TAREA PENDIENTE 1:
Responde con base en el editorial sobre el trasfuguismo partidista:
(a) ¿Cuándo empezó a moverse la idea de abrir de nuevo la puerta al trasfuguismo?
(b) ¿En qué comisión está para discusión el proyecto de reforma política y electoral que radicó el Gobierno?
(c) Si la reforma se tramita por la vía ordinaria, ¿cuántos de los ocho debates podrían avanzarse este año?
TAREA PENDIENTE 2: Prolonga el editorial sobre el trasfuguismo partidista a partir de la última oración de su tercer párrafo.

FRAGMENTO DE TEXTO:
EDITORIAL. ¿Trasfuguismo partidista?

Foto El Nuevo Siglo - Cristian Álvarez
  • Discusión a escasos siete meses de las urnas
  • Colectividades y crisis de identidad programática

A medida que la campaña electoral para Congreso y Presidencia de la República va tomando ritmo, viene impulsándose, también, una propuesta para abrir la puerta, de nuevo, al trasfuguismo partidista. Por esta vía se permitiría a muchos congresistas y dirigentes poder renunciar a la colectividad a la que han venido representando o en la que han militado activamente en el último año y  trastearse, casi de manera automática, a otra. La idea que empezó a moverse a comienzos de 2017 ha venido tomando cada vez más cuerpo e incluso ya se habla de proyectos de acto legislativo al respecto, o más aún de la posibilidad de convencer al Gobierno para que autorice la inclusión de un artículo en ese sentido en el proyecto de reforma política y electoral que radicó en mayo pasado y que está para discusión en la Comisión Primera de la Cámara de Representantes. Esta segunda alternativa,  pese a la negativa del Ejecutivo a viabilizar una nueva amnistía al trasfuguismo, es sin embargo la que más anhelan los promotores de la propuesta ya que si se tramita bajo la modalidad del ‘fast track’ se podría hacer realidad antes de que termine este año.

Sin embargo, como ya se dijo, la Casa de Nariño no está de acuerdo con autorizar el trasteo partidista a escasos siete meses de la cita en las urnas para renovar el Congreso, a lo que se suma que  resulta muy difícil sustentar la conexidad objetiva y evidente entre el acuerdo de paz negociado en La Habana y la posibilidad de autorizar a la dirigencia política a cambiar intempestivamente de colectividad, saltándose el régimen de inhabilidades e incompatibilidades vigente. Es claro, también, que si se tramita por la vía ordinaria ya no podría aplicarse esta reforma para las próximas elecciones parlamentarias, toda vez que este año solo podrían avanzarse cuatro de los ocho debates respectivos, dejando los restantes para después de marzo, una vez haya pasado la cita en las urnas.

Como lo dijimos en anterior editorial, la polémica alrededor de si debe o no autorizarse un trasteo partidista de última hora pone en evidencia, al igual que la gran cantidad de precandidatos y candidatos por firmas que están sobre el escenario, la crisis de identidad y coherencia programática de la mayoría de los partidos y movimientos políticos. No de otra manera puede entenderse que quien hoy es congresista o dirigente, e incluso vocero de una colectividad, considere como un hecho mecánico  y apenas formal poder renunciar a ella, trasladarse a otra sin mayor trámite y candidatizarse por esa nueva casa. Todo ello sin mediar siquiera un discurso justificante en materia ideológica y de acción legislativa o gubernativa.

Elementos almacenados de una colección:
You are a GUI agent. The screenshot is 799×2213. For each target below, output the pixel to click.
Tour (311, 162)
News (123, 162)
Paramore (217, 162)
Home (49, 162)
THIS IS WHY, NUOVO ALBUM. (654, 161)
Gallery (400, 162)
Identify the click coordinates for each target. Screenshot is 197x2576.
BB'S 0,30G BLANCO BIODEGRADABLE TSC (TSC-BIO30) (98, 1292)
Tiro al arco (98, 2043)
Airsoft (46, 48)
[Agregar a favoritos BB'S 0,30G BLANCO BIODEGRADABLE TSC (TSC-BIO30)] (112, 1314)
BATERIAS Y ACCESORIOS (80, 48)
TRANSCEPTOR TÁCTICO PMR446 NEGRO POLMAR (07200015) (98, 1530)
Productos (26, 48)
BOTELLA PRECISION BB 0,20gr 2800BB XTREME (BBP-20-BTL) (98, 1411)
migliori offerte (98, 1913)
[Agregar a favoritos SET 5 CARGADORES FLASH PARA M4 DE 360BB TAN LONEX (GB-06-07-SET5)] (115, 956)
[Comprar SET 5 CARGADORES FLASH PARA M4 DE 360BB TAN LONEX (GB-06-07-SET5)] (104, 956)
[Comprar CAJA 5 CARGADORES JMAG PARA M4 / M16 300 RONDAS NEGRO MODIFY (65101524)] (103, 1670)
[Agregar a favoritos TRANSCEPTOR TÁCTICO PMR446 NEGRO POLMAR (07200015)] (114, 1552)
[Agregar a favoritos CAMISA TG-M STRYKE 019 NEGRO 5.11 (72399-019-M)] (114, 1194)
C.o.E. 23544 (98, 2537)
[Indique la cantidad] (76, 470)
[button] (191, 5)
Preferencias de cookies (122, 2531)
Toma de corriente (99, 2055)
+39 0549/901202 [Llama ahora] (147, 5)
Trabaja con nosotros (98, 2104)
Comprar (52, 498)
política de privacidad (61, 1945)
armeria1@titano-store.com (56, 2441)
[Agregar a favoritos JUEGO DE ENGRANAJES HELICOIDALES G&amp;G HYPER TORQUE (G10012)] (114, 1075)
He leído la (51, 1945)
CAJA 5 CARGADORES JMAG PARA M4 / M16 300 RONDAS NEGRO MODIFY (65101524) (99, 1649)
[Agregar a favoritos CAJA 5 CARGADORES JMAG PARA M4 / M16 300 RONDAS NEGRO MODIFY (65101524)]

TU RESPUESTA 1:
(a) A comienzos de 2017.
(b) En la Comisión Primera de la Cámara de Representantes.
(c) Cuatro.

TU RESPUESTA 2:
Quienes defienden la propuesta de trasfuguismo sostienen que así como se está permitiendo un amplio margen jurídico, político, institucional, económico y hasta social para que las Farc, ya desarmadas, transmuten rápidamente en un partido que podrá presentar candidatos para Congreso y Presidencia, e incluso ya tienen diez curules aseguradas, igual debería hacerse con el resto de los partidos políticos tradicionales, que también deben tener flexibilidad para poder reconfigurarse a ese escenario de apertura e inclusión democrática que dice derivarse del pacto habanero. No hay que olvidar que una discusión similar se dio en el marco del trámite del proyecto -ya aprobado- que dio vía libre a la creación de 16 curules en la Cámara de Representantes bajo la llamada “circunscripción especial de paz”. No pocos partidos insistieron en que debería permitírseles competir por esos escaños, bajo la tesis de que en sus filas y programas estaban representados tanto  las víctimas del conflicto armado como los líderes sociales a los que se les otorga exclusividad en la puja por esos nuevos  escaños.

Más allá de esa controversia parece obvio que abrir a menos de siete meses de los comicios parlamentarios una ventana al transfuguismo partidista, resulta tanto o más traumático que la reforma política y electoral que se está tramitando por vía rápida legislativa, teniendo como principal consecuencia que los centenares de candidatos a Senado y la Cámara estén ya en plena campaña y búsqueda de votos,  pese a que las reglas de la actividad proselitista podrían cambiar drásticamente en menos de tres meses. Sin duda un escenario sui generis que pone de presente, una vez más, la forma en que la reformitis colombiana impide establecer marcos de seguridad jurídica, lo que se traduce en un evidente atentado contra la institucionalidad democrática.